I have a serious suspicion that Hilary Mantel did just this sort of emotional curating in Wolf Hall. One of the things that sort of recommends Cromwell to us in the novel is what a family man he was. He loves his children, he loves his wife, but he also opens up his home to all these waifs and strays. He takes care of people. He likes to have kids in the house. It’s very lightly done, but I am convinced that Mantel knew what she was up to. To us, the family is an intimate, private, closed unit. In our world, Cromwell’s bringing outsiders into his domestic space is a sign of exceptional generosity. Back then, no. The family was an economic unit, first of all: it was about making good connections and ensuring you had somebody to carry on your work for you. It wasn’t uncommon for girls (at least of a particular social stratus) to be sent while still young children to live with the family they were to marry into. It made sense.
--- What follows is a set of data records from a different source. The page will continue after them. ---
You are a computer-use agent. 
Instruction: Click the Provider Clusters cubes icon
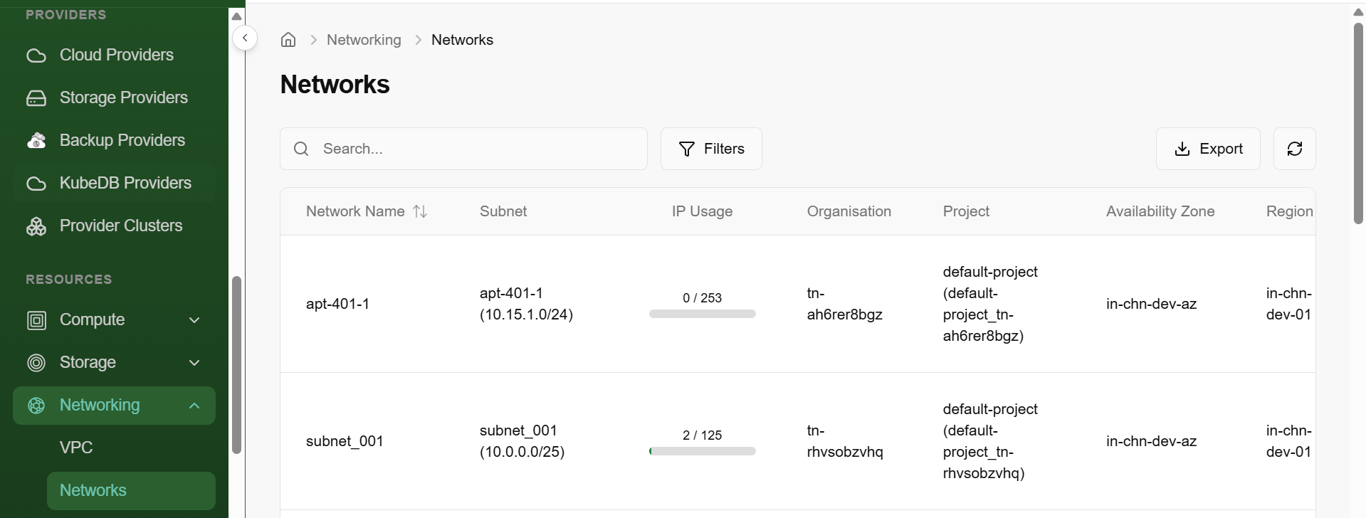pos(36,226)
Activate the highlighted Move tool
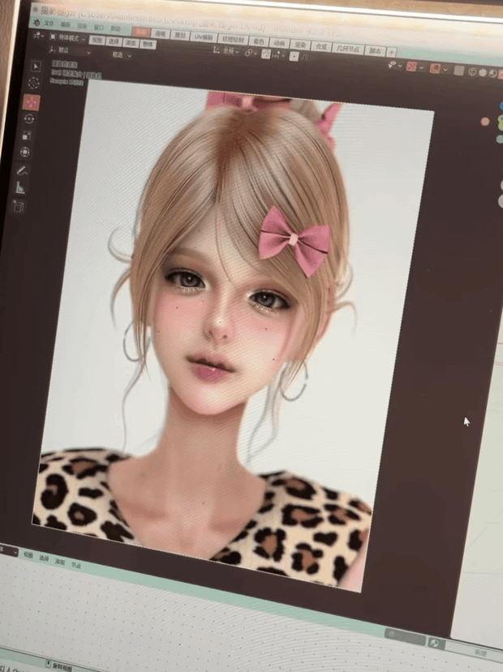 pos(32,102)
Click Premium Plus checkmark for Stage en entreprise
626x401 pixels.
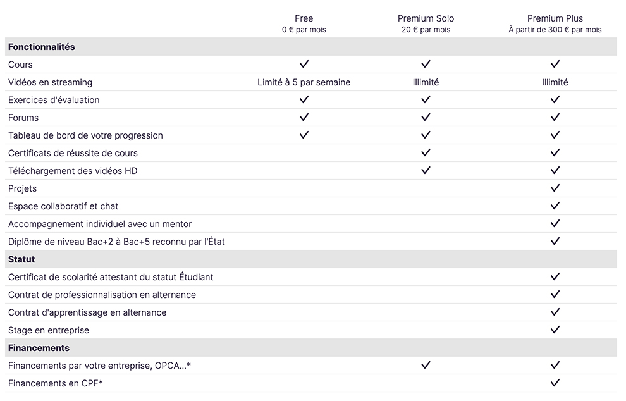pos(555,330)
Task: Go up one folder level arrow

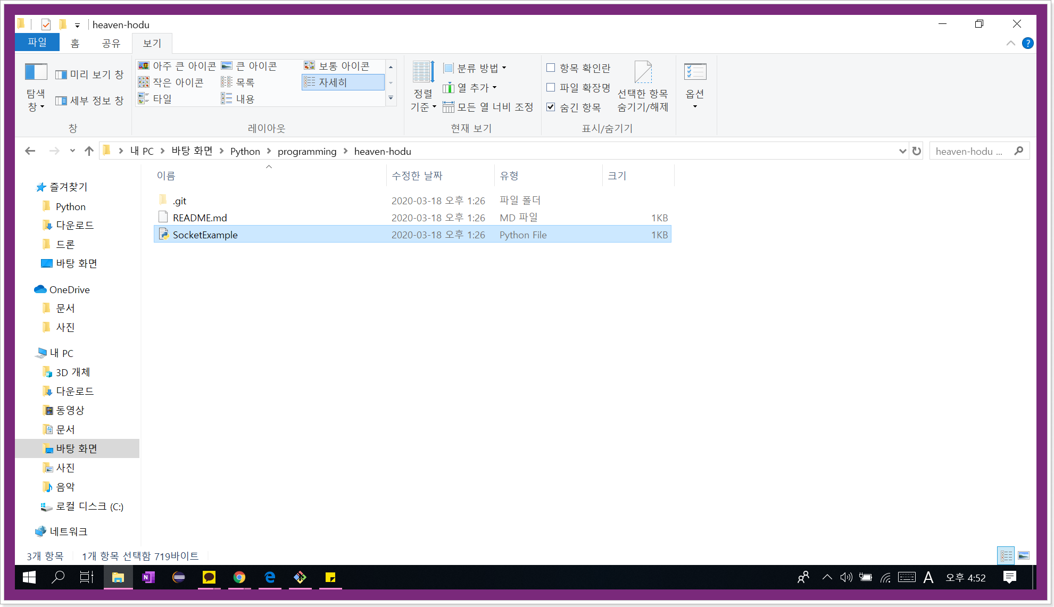Action: [89, 151]
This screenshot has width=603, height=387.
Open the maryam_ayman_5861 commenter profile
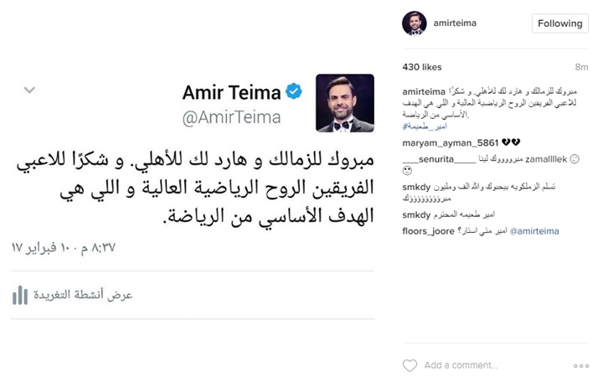click(451, 142)
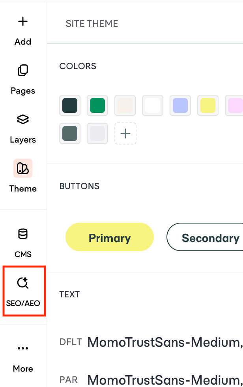Select the dark teal color swatch
This screenshot has height=387, width=243.
(x=70, y=105)
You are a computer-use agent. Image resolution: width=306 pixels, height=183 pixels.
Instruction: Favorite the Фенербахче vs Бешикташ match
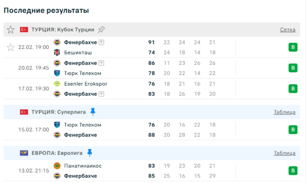(11, 47)
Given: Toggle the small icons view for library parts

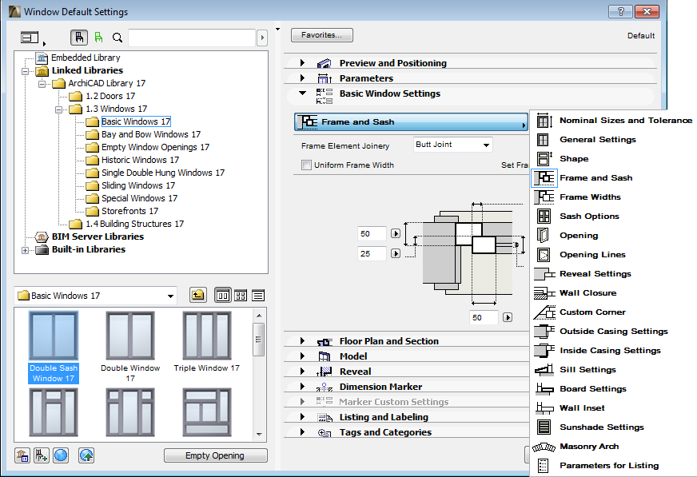Looking at the screenshot, I should point(240,295).
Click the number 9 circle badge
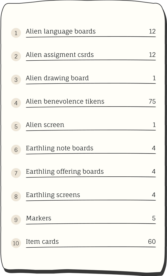167x276 pixels. coord(16,220)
Basically, back then the word ‘family’ meant something a bit more like ‘household’: it expanded to include these betrothed girls, apprentices, wards, and long-term servant types who did the family a service but who in turn were looked after. The mediaeval and Tudor paterfamilias had a responsibility of benevolence and care. Mantel knows this, obviously, but she allows the reader to believe that this is not just Cromwell doing what was expected of him, but as evidence to challenge and complicate the popular image of him as a power-hungry psychopath. You’ll notice that Thomas More also has hangers-on in his household, but that Mantel marks him out as a bad’un by having him bully and humiliate them.
I think that Banville is absolutely correct: language definitely has its own things to say. We need to be aware of how loaded the words we try to make work for us can be. But sometimes it is their loadedness that makes them valuable. One of the delights of writing fiction set in the past is creating a mental and emotional world that is alien to the reader, but feels vivid: that’s one way of curating your facts. Another way is to exploit their lack of knowledge and manipulate them into coming to a conclusion that suits you. Good trick, huh?